**Supplied records:**
[Start of Attachment]

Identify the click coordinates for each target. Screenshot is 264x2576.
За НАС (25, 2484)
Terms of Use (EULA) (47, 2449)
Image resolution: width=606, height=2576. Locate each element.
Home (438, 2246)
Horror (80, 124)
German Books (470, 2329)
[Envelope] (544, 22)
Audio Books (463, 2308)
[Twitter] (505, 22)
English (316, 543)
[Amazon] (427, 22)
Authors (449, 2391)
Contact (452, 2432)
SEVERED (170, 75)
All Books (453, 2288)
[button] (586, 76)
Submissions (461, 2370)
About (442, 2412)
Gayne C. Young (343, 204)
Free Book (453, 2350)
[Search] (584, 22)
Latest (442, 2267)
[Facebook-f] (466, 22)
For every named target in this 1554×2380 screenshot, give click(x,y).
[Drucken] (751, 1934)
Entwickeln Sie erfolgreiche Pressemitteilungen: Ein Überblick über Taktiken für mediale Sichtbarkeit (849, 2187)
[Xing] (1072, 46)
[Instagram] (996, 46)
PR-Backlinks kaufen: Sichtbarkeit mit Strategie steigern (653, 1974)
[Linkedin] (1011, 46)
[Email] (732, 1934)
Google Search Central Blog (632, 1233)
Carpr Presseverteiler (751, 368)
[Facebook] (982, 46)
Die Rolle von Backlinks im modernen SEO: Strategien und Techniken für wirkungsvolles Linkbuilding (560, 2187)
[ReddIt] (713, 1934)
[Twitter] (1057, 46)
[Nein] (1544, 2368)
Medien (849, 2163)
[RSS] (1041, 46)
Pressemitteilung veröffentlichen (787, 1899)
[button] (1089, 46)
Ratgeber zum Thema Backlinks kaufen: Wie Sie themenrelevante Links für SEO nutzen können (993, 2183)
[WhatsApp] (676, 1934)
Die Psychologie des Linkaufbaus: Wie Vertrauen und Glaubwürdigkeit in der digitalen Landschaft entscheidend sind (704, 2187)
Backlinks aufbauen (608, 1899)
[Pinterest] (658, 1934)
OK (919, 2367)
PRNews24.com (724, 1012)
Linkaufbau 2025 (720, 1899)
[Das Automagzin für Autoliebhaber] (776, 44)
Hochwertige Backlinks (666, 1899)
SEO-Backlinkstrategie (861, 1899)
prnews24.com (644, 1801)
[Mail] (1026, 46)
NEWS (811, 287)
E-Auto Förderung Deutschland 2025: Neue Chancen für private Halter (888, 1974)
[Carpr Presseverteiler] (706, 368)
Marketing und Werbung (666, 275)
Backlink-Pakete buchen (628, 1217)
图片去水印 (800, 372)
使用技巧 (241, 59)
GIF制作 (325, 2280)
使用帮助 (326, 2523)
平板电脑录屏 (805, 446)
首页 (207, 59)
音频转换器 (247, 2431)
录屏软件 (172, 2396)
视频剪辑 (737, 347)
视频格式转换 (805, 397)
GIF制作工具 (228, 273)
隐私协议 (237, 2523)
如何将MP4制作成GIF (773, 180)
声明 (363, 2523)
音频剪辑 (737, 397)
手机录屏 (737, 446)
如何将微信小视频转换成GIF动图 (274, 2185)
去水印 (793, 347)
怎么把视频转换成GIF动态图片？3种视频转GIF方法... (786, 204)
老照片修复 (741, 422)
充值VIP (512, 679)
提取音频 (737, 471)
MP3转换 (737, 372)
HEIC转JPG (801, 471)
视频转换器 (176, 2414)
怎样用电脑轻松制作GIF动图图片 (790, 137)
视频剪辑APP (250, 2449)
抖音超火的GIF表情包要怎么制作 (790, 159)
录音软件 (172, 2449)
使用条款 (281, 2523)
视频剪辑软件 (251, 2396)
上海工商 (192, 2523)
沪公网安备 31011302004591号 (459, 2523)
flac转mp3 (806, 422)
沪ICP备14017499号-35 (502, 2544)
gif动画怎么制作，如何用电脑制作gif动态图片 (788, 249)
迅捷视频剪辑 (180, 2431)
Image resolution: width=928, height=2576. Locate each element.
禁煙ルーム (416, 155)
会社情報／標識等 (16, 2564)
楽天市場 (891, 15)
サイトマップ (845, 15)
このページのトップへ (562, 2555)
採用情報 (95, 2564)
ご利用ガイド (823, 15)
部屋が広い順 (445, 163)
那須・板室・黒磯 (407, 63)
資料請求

[End of Attachment]

**Problem:** All lines from the one that holds "使用条款 (281, 2523)" to the end of the entries above must be transcribed exactly, both ends included, and no others.

**Task result:**
使用条款 (281, 2523)
视频剪辑软件 (251, 2396)
上海工商 (192, 2523)
沪公网安备 31011302004591号 (459, 2523)
flac转mp3 (806, 422)
沪ICP备14017499号-35 (502, 2544)
gif动画怎么制作，如何用电脑制作gif动态图片 (788, 249)
迅捷视频剪辑 (180, 2431)
Image resolution: width=928, height=2576. Locate each element.
禁煙ルーム (416, 155)
会社情報／標識等 (16, 2564)
楽天市場 (891, 15)
サイトマップ (845, 15)
このページのトップへ (562, 2555)
採用情報 (95, 2564)
ご利用ガイド (823, 15)
部屋が広い順 (445, 163)
那須・板室・黒磯 (407, 63)
資料請求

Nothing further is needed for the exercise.